# Wasserfeder - wo am besten hinpflanzen?



## Candira (9. Mai 2010)

Liebe Teichfreunde,

ich habe gestern eine __ Wasserfeder in einem 9cm Topf geschenkt bekommen. 

Wo pflanze ich sie am besten hin, damit sie optimal gedeiht?

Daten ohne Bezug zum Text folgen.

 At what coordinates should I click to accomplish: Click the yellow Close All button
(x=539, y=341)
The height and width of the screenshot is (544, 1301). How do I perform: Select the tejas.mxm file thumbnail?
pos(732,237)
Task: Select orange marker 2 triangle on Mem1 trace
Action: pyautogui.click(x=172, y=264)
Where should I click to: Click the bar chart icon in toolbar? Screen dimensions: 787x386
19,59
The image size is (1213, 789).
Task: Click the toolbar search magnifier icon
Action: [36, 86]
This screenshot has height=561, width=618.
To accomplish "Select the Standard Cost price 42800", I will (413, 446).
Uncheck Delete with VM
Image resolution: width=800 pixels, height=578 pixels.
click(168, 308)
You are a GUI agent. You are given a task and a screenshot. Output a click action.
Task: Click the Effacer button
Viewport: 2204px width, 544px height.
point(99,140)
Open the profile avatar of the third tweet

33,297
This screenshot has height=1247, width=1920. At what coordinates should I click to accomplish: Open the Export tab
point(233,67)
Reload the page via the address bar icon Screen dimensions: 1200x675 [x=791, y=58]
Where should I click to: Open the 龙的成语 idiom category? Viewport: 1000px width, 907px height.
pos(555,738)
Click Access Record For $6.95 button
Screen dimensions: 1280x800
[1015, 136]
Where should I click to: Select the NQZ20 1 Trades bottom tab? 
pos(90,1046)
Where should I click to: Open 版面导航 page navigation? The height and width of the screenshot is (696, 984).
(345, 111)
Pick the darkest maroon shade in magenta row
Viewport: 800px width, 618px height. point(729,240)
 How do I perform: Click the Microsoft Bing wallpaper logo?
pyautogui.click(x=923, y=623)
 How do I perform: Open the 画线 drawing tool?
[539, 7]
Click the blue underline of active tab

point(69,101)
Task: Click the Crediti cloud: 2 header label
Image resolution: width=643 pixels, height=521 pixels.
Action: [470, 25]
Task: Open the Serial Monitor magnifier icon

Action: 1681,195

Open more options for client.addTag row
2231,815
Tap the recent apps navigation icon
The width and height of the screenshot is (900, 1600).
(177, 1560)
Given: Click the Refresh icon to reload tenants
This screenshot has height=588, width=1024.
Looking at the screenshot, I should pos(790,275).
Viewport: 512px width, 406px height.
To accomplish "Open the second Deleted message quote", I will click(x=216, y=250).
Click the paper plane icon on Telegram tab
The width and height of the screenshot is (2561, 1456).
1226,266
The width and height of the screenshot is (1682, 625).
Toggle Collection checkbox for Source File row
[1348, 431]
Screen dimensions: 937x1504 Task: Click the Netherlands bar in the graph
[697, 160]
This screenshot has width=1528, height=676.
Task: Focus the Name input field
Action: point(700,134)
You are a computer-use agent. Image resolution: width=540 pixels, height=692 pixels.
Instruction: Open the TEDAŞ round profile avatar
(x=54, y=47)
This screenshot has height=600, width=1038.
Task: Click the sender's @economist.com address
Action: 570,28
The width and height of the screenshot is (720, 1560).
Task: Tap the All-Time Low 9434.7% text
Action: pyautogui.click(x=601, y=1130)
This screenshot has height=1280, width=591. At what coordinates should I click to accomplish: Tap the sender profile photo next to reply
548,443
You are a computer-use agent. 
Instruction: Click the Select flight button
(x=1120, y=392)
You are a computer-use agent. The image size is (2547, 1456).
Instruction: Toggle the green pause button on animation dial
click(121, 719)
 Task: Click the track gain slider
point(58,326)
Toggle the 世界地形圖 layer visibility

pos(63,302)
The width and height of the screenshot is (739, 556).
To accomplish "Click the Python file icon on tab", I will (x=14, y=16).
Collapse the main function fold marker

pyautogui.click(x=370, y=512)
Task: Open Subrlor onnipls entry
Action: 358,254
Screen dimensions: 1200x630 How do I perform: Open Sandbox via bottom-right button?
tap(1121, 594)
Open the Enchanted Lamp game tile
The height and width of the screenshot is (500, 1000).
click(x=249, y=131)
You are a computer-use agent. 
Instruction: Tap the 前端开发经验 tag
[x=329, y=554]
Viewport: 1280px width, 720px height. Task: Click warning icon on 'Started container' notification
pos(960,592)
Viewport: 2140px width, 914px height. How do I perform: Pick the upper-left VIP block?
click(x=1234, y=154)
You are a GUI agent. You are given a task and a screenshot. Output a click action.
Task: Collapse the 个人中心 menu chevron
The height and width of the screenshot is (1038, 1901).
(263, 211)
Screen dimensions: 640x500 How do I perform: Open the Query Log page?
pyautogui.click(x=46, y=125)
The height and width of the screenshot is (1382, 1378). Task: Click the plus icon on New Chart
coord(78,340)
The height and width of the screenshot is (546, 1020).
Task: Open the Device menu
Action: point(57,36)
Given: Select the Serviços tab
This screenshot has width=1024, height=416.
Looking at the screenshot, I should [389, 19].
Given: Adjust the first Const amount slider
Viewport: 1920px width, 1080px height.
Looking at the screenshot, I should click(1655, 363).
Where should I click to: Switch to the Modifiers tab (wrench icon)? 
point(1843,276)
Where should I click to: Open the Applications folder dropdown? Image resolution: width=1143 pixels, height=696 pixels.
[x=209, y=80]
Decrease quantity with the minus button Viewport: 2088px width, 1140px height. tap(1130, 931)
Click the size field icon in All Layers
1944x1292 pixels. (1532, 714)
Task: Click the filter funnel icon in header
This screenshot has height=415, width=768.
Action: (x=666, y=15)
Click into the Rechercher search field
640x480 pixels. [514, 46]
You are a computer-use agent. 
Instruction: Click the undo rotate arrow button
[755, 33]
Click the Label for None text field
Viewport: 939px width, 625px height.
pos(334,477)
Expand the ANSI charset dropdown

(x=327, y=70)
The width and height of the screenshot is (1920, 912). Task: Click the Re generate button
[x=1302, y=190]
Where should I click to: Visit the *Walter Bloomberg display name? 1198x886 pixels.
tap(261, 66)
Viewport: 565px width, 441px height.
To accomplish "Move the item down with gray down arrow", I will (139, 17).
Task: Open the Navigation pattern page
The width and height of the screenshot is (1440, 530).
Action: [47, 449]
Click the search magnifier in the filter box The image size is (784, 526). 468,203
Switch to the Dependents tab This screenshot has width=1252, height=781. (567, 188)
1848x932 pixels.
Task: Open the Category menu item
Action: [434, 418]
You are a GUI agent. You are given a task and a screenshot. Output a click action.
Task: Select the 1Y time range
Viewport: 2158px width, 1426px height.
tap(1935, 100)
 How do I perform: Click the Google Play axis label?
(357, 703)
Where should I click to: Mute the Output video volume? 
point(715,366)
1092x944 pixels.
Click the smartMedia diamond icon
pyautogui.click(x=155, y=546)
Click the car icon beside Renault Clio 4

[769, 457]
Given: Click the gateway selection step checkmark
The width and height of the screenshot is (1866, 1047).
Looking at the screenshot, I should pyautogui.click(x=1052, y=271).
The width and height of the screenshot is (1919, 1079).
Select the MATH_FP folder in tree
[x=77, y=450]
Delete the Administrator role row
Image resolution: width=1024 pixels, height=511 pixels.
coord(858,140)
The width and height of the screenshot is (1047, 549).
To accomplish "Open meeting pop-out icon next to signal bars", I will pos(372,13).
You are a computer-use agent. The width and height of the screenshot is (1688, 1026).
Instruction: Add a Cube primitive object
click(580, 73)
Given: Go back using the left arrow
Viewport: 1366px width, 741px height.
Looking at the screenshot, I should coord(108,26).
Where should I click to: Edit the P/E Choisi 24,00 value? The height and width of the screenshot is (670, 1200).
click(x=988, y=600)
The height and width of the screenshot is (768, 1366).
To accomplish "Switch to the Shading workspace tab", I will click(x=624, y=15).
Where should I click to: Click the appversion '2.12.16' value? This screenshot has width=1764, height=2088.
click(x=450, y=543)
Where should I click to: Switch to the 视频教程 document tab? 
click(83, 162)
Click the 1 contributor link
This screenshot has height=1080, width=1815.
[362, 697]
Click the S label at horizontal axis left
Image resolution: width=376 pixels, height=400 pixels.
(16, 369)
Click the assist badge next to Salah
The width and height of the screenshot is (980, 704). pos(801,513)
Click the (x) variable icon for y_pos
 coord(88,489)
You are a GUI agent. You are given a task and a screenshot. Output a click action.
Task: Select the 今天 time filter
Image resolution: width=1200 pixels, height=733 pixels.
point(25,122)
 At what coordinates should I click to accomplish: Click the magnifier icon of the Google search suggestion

Ans Ufer so wie es auf dem Beipackzettelsteht oder lieber ins flache Wasser?


----------



## Inken (9. Mai 2010)

*AW:  Wasserfeder - wo am besten hinpflanzen?*

Hallo Candira!

Aus eigener Erfahrung kann ich sagen, dass sie bei mir am besten im Flachwasser bei round about -30 bis -40 cm gedeiht. Im letzten Sommer hatte ich sie auf meine -60cm- Stufe gesetzt. Dort mickerte sie, sah immer bräunlich aus und tat sich schwer damit, die Wasseroberfläche zu erreichen. Abgebrochene Zweige - man lässt ja nix umkommen - habe ich dann immer ins flache Wasser gesetzt, wo sie viel besser kamen!
Auf die Idee, sie ans Ufer zu setzten, wäre ich ehrlich gesagt nicht gekommen.. 

Schönen Sonntag!


----------



## Candira (9. Mai 2010)

*AW:  Wasserfeder - wo am besten hinpflanzen?*

Danke 

So habe ich es auch überall gelesen, nur auf dem Beipackzettel stand es anders. 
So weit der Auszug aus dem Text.